● Excerpt to read

##########

When To Go, Accommodation, Planning, Meeting People


When to Go

For the GR5 Alpine crossing, the normal and best time to go is in July, August, and September. If you begin the crossing before July, in an average snow year you are likely to find your progress blocked. In a light snow year, or for low altitude sections of the trail, you could begin in June.

Most alpine refuges (huts) don’t open until June 15th and many don’t open until June 21st, or a few days later depending on the year. High mountain refuges may open as late as June 28th.

See the information under accommodations below, for checking opening and closing dates.

You may, however, begin a few days earlier from Lac Léman (Lake Geneva) (please double check all lodgings). Hotel Gai Soleil is open as of June 1. The Dent d’Oche refuge is open in June on the weekends. The Chalets de Bise open around June 1. You will find hotel lodging in Chapelle d’Abondance and gîte or hotel space in Samoëns. You will need to find someplace(s) to stay in between Chapelle d’Abondance and Samoëns, perhaps in a valley hotel, if you start your trip before June 10.

The least chance of rain, but also the hottest days of the year, fall between July 15th and August 15th.

Important: Deep snow (niege) or snow patches (névé) on the trail:

Snow is not generally off the highest passes near Chamonix, of the Vanoise and of the Mercantour until early July. In a light snow year these passes may be open in late June. In a very heavy-snow year, snow may linger at the high passes into August.

Unless you know how to use crampons and an ice axe, or are otherwise an accomplished mountaineer, simply don’t go when snow blocks the trail. Doing so can risk your life. Snow sometimes falls in late May and June. Do check conditions with refuges, such as reguge Moëde near Chamonix, a refuge in the southern Vanoise, and the Gîte de Larche.) The information you recieve from them on the year’s snowfall should be accurate.

In my experience the information received on the crossability of snow patches does not error on the side of safety; rather it assumes that you are a competent beginning alpinist willing to undergo an amount of risk. For those who consider themselves walkers, those who don’t have trekking poles, and those with vertigo, it is better to wait until the trails are free of snow, or that only a few “very” flat patches remain. For occasional crossing of “very” flat snow patches (névé) be sure you are carring one or preferably two walking sticks.

Do not assume that the southernmost Alps can be hiked early or late in the season. In some Mercantour passes in a very high snow year (such as 2009), snow may linger as late asAugust.

The huts on the GR 52 in the Mercantour National Park (at about 7,000 feet) provide full service from approximately the 14th June to the 28th September. During the rest of the year they remain open on a “non-guardian” basis, providing shelter, blankets and cooking facilities.

If you are doing the entire GR 5 starting in Holland, you could start as early as April, reaching the Alps by early July. However, it would be more pleasant to start in early May, reaching the Alps in August. In Holland and Belgium average April daily temperatures range from 41F to 56F; in May they range from 47F to 65F.

##########

● Dataset records
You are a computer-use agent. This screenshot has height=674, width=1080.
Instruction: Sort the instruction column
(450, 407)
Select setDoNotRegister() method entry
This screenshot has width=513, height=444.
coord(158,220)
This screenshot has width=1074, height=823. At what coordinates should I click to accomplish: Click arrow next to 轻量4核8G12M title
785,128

##########

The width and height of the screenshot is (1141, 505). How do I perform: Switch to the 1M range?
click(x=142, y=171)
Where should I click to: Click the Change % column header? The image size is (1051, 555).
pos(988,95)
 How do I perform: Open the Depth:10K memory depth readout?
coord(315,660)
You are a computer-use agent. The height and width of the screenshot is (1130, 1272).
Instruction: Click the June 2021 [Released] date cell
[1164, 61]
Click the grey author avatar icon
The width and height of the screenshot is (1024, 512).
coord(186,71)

##########

● What this exercise asks
**a.** In the GR5 trail guide, which hotel is open as of June 1?
**b.** Please write the next part of the GR5 trail guide, picking up after its last sentence.
The data has no connection to the GR5 trail guide.

● In response
**a.** Hotel Gai Soleil.

**b.**
How much time to allow

Leave a few days extra for rain if you can.  Unfortunately in some years the days of rain can be sequential, and spoil a trip, so if you are in Europe and have flexibility, wait to leave for a good “meteo” (weather report). In my experience, during the 1990’s and 2000’s, it rained in the July and August less than 20 % of the days.

When in the day to Walk

While hiking the GR5, try to arrive at your destination before 3:00 PM French time (equivalent to about 1:30 pm sundial time). In the northern Alps clear mornings often turn to middays with cumulous clouds obscuring the high peaks, followed by afternoon and early evening storms.

In the Southern Alps, from Briançon south, where rain is rare, the midday sun shines very intensely. Early morning starts (i.e., 6 or 7 AM) are recommended for longer hiking days, so that you can hike in the shade of the mountain lower down, and be across the inevitable pass or passes before the strongest sunlight at noon, and the heat of the day.


Accommodations can be classified into these categories:  Tents, hotels, refuges (huts), and gîtes d’étape.

Tents or tarps: Because group accommodations, such as Refuges and Gîtes d’étape are not that expensive hikers on the GR5 seldom use tents or tarps. But there are those who prefer to sleep in nature, or who cannot afford refuges, and you can in general use a tent or tarp if you want to when the terrain is ammenable. Tents are banned in the Vanoise National Park, except if space is available on the grounds of certain huts and only during July and August (I suggest calling ahead).  In the Mercantour Park, “camping” is not allowed, but “bivouac” is allowed between 7 PM and 9AM if 1 hour from any border of the park or any road (and perhaps around some of the huts). A few campgrounds can be found near the major towns along the GR5 route.

If you are bivouacing along the trail, carefully consider your water needs. All water in streams or lakes is contaminated by marmots, chamoix and bouquetin; stream sources can be hours apart. Carry means of purification. In the southern Alps (south of Celliac and north of Utelle) on the GR5 it can be impossible to obtain drinking water for stretches of 8 – 10 hours, so carry extra water for camping with you.


Below: Fancy two star Hotel Les Gentiannettes in La Chapelle d’Abondance.


A hotel is, well, a hotel. In France the government ranks them with stars according to amenities provided (these are not the same stars as those in the Michelin red guides). A one star hotel will not have an elevator, for example, but a one star hotel can be quite clean and nice. It is best to go on-line or write hotels in advance to get an idea of their pricing and features. Some one and two star hotels have rooms that share baths. Some also have a dormitory (“dortoir“) with shared accommodation like a refuge or gîte d’étape. Hotels may or may not serve meals.

Hotel dinner at the Gentiannettes.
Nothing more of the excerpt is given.